*** Provided records
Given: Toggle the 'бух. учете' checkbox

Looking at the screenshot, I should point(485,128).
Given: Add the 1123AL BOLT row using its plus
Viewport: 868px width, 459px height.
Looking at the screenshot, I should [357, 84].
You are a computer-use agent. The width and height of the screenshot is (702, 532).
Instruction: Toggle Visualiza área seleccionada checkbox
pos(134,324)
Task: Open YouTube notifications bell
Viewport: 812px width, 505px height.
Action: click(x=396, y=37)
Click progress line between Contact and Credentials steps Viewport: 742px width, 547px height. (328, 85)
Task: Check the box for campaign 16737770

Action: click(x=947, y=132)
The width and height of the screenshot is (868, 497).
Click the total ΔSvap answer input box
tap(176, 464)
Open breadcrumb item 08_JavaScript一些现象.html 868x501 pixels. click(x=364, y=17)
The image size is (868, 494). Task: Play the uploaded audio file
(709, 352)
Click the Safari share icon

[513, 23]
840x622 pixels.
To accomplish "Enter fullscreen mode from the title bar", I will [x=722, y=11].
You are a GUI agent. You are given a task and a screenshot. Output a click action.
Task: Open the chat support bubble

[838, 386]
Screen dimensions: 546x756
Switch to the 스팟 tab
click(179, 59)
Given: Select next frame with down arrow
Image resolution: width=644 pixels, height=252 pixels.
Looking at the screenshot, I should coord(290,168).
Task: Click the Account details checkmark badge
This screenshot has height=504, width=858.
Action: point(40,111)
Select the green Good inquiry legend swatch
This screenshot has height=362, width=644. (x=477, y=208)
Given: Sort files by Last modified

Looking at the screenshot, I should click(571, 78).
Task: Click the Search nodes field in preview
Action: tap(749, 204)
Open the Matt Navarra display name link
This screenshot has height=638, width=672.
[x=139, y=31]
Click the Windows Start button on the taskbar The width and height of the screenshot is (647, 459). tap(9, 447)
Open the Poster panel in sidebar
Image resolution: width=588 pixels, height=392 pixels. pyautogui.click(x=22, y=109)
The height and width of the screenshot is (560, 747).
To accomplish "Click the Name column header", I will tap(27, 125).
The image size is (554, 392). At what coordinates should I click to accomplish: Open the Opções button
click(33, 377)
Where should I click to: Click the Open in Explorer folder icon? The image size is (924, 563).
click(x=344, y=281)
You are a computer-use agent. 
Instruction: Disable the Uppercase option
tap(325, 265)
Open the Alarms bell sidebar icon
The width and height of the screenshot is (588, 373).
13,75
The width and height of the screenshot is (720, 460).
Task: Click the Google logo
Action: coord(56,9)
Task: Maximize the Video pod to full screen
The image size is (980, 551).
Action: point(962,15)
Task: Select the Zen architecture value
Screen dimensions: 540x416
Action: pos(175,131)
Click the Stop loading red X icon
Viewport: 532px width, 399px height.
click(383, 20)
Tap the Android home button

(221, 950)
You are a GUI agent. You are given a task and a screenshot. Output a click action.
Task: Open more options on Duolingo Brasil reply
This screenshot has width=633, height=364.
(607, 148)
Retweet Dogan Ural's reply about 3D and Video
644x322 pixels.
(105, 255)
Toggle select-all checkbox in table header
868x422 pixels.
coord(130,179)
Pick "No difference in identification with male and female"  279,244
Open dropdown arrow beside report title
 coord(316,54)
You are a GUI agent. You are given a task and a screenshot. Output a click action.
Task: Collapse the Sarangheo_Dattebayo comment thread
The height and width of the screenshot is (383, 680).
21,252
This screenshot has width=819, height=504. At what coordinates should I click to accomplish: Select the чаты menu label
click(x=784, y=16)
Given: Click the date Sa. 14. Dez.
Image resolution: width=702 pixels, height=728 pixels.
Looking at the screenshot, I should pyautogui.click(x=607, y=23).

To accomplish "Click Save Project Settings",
******
[Your task]: The full set of records above must be reproduced exactly in the reply.

[Solution below]:
Given: Toggle the 'бух. учете' checkbox

Looking at the screenshot, I should point(485,128).
Given: Add the 1123AL BOLT row using its plus
Viewport: 868px width, 459px height.
Looking at the screenshot, I should [357, 84].
You are a computer-use agent. The width and height of the screenshot is (702, 532).
Instruction: Toggle Visualiza área seleccionada checkbox
pos(134,324)
Task: Open YouTube notifications bell
Viewport: 812px width, 505px height.
Action: click(x=396, y=37)
Click progress line between Contact and Credentials steps Viewport: 742px width, 547px height. (328, 85)
Task: Check the box for campaign 16737770

Action: click(x=947, y=132)
The width and height of the screenshot is (868, 497).
Click the total ΔSvap answer input box
tap(176, 464)
Open breadcrumb item 08_JavaScript一些现象.html 868x501 pixels. click(x=364, y=17)
The image size is (868, 494). Task: Play the uploaded audio file
(709, 352)
Click the Safari share icon

[513, 23]
840x622 pixels.
To accomplish "Enter fullscreen mode from the title bar", I will [x=722, y=11].
You are a GUI agent. You are given a task and a screenshot. Output a click action.
Task: Open the chat support bubble

[838, 386]
Screen dimensions: 546x756
Switch to the 스팟 tab
click(179, 59)
Given: Select next frame with down arrow
Image resolution: width=644 pixels, height=252 pixels.
Looking at the screenshot, I should coord(290,168).
Task: Click the Account details checkmark badge
This screenshot has height=504, width=858.
Action: point(40,111)
Select the green Good inquiry legend swatch
This screenshot has height=362, width=644. (x=477, y=208)
Given: Sort files by Last modified

Looking at the screenshot, I should click(571, 78).
Task: Click the Search nodes field in preview
Action: tap(749, 204)
Open the Matt Navarra display name link
This screenshot has height=638, width=672.
[x=139, y=31]
Click the Windows Start button on the taskbar The width and height of the screenshot is (647, 459). tap(9, 447)
Open the Poster panel in sidebar
Image resolution: width=588 pixels, height=392 pixels. pyautogui.click(x=22, y=109)
The height and width of the screenshot is (560, 747).
To accomplish "Click the Name column header", I will tap(27, 125).
The image size is (554, 392). At what coordinates should I click to accomplish: Open the Opções button
click(33, 377)
Where should I click to: Click the Open in Explorer folder icon? The image size is (924, 563).
click(x=344, y=281)
You are a computer-use agent. 
Instruction: Disable the Uppercase option
tap(325, 265)
Open the Alarms bell sidebar icon
The width and height of the screenshot is (588, 373).
13,75
The width and height of the screenshot is (720, 460).
Task: Click the Google logo
Action: coord(56,9)
Task: Maximize the Video pod to full screen
The image size is (980, 551).
Action: point(962,15)
Task: Select the Zen architecture value
Screen dimensions: 540x416
Action: pos(175,131)
Click the Stop loading red X icon
Viewport: 532px width, 399px height.
click(383, 20)
Tap the Android home button

(221, 950)
You are a GUI agent. You are given a task and a screenshot. Output a click action.
Task: Open more options on Duolingo Brasil reply
This screenshot has width=633, height=364.
(607, 148)
Retweet Dogan Ural's reply about 3D and Video
644x322 pixels.
(105, 255)
Toggle select-all checkbox in table header
868x422 pixels.
coord(130,179)
Pick "No difference in identification with male and female"  279,244
Open dropdown arrow beside report title
 coord(316,54)
You are a GUI agent. You are given a task and a screenshot. Output a click action.
Task: Collapse the Sarangheo_Dattebayo comment thread
The height and width of the screenshot is (383, 680).
21,252
This screenshot has width=819, height=504. At what coordinates should I click to accomplish: Select the чаты menu label
click(x=784, y=16)
Given: Click the date Sa. 14. Dez.
Image resolution: width=702 pixels, height=728 pixels.
Looking at the screenshot, I should pyautogui.click(x=607, y=23).

To accomplish "Click Save Project Settings",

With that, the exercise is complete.